## Problem statement
In the records below, change every "Where should I click to" to "Which point should I click to" and leave everything else unchanged.

>> BEGIN Input

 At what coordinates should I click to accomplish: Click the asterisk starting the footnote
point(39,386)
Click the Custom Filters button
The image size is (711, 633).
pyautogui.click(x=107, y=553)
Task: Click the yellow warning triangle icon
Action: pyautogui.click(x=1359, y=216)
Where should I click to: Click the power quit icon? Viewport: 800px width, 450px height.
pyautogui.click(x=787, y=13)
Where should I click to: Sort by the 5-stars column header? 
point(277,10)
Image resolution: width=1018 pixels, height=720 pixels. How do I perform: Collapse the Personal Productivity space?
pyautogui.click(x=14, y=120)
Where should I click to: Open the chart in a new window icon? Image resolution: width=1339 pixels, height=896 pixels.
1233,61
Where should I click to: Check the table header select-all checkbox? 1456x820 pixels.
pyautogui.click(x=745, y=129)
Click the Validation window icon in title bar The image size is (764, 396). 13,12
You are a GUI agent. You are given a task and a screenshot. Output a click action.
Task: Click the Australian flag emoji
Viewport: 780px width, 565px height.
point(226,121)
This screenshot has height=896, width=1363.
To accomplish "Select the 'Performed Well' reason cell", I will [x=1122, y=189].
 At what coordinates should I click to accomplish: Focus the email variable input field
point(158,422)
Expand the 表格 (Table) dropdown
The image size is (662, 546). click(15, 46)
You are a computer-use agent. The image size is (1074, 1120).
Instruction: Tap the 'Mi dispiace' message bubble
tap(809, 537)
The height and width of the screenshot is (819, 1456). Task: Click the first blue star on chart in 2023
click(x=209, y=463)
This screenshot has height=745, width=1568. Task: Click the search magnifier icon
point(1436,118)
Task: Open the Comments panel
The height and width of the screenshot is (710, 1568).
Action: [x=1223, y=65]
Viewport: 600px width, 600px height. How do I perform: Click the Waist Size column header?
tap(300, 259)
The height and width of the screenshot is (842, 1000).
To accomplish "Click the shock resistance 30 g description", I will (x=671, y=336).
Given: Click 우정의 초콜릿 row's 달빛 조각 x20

>> END Input

## Completed exercise
 At what coordinates should I click to accomplish: Click the asterisk starting the footnote
point(39,386)
Click the Custom Filters button
The image size is (711, 633).
pyautogui.click(x=107, y=553)
Task: Click the yellow warning triangle icon
Action: pyautogui.click(x=1359, y=216)
Which point should I click to: Click the power quit icon? Viewport: 800px width, 450px height.
pyautogui.click(x=787, y=13)
Which point should I click to: Sort by the 5-stars column header? 
point(277,10)
Image resolution: width=1018 pixels, height=720 pixels. How do I perform: Collapse the Personal Productivity space?
pyautogui.click(x=14, y=120)
Which point should I click to: Open the chart in a new window icon? Image resolution: width=1339 pixels, height=896 pixels.
1233,61
Which point should I click to: Check the table header select-all checkbox? 1456x820 pixels.
pyautogui.click(x=745, y=129)
Click the Validation window icon in title bar The image size is (764, 396). 13,12
You are a GUI agent. You are given a task and a screenshot. Output a click action.
Task: Click the Australian flag emoji
Viewport: 780px width, 565px height.
point(226,121)
This screenshot has height=896, width=1363.
To accomplish "Select the 'Performed Well' reason cell", I will [x=1122, y=189].
 At what coordinates should I click to accomplish: Focus the email variable input field
point(158,422)
Expand the 表格 (Table) dropdown
The image size is (662, 546). click(15, 46)
You are a computer-use agent. The image size is (1074, 1120).
Instruction: Tap the 'Mi dispiace' message bubble
tap(809, 537)
The height and width of the screenshot is (819, 1456). Task: Click the first blue star on chart in 2023
click(x=209, y=463)
This screenshot has height=745, width=1568. Task: Click the search magnifier icon
point(1436,118)
Task: Open the Comments panel
The height and width of the screenshot is (710, 1568).
Action: [x=1223, y=65]
Viewport: 600px width, 600px height. How do I perform: Click the Waist Size column header?
tap(300, 259)
The height and width of the screenshot is (842, 1000).
To accomplish "Click the shock resistance 30 g description", I will (x=671, y=336).
Given: Click 우정의 초콜릿 row's 달빛 조각 x20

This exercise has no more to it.